Problem requirements: Repeat, please, exactly the lines from the one that has "Instruction: Click the" through the end of the records below, with pictures dropped.

(Dataset entries)
····················
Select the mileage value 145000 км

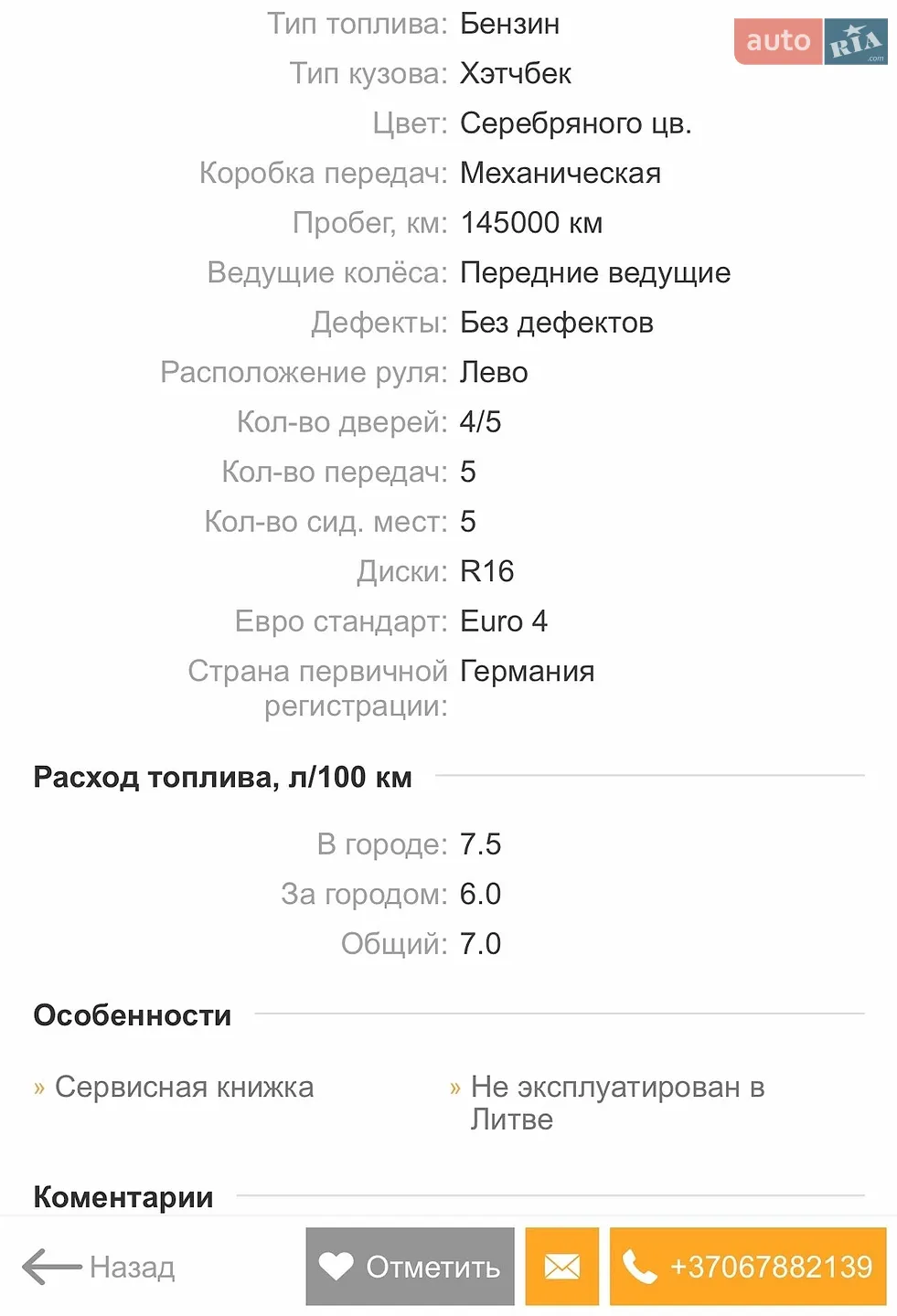[531, 222]
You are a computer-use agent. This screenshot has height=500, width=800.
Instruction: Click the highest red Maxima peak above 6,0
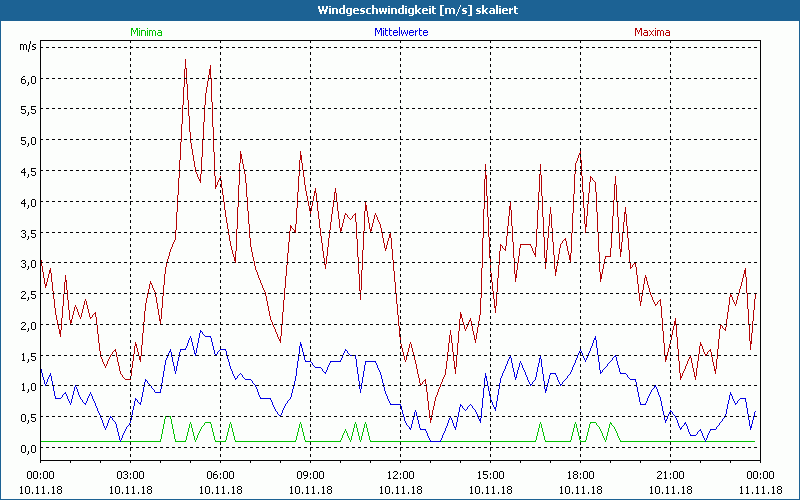pyautogui.click(x=186, y=61)
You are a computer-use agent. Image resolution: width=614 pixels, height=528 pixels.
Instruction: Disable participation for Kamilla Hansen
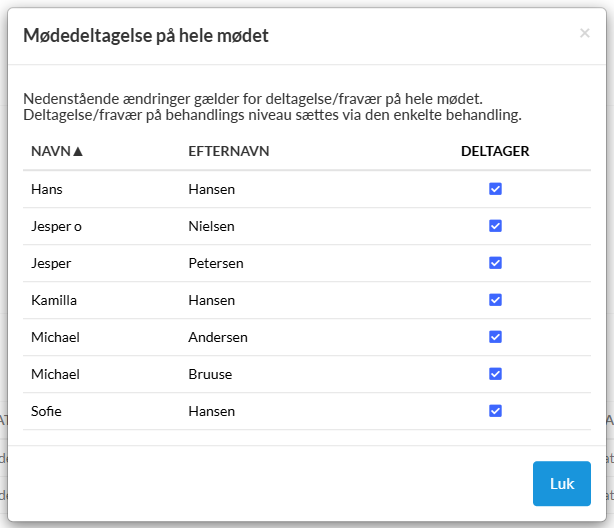(495, 300)
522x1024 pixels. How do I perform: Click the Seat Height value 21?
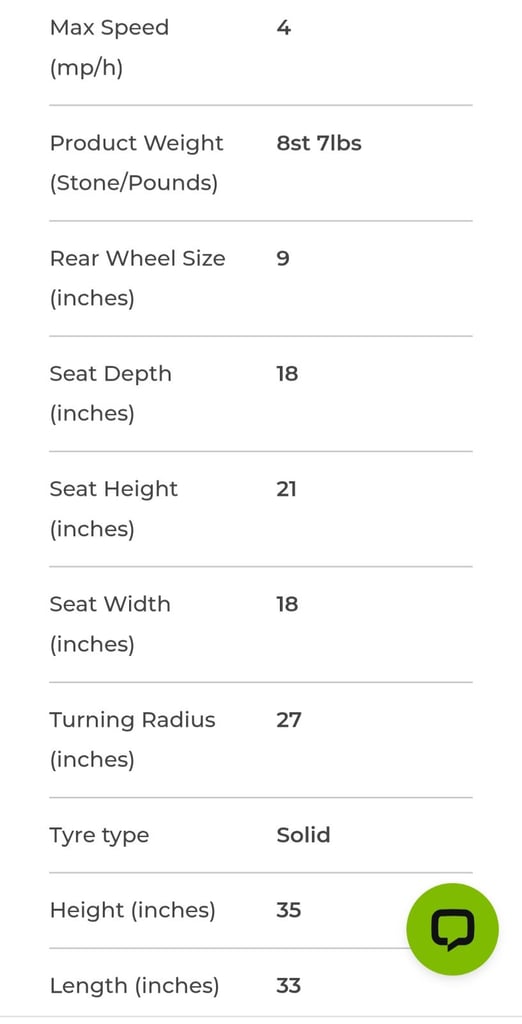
····················
Solution:
Instruction: Click the highest red Maxima peak above 6,0
pyautogui.click(x=186, y=61)
You are a computer-use agent. Image resolution: width=614 pixels, height=528 pixels.
Instruction: Disable participation for Kamilla Hansen
(495, 300)
522x1024 pixels. How do I perform: Click the Seat Height value 21?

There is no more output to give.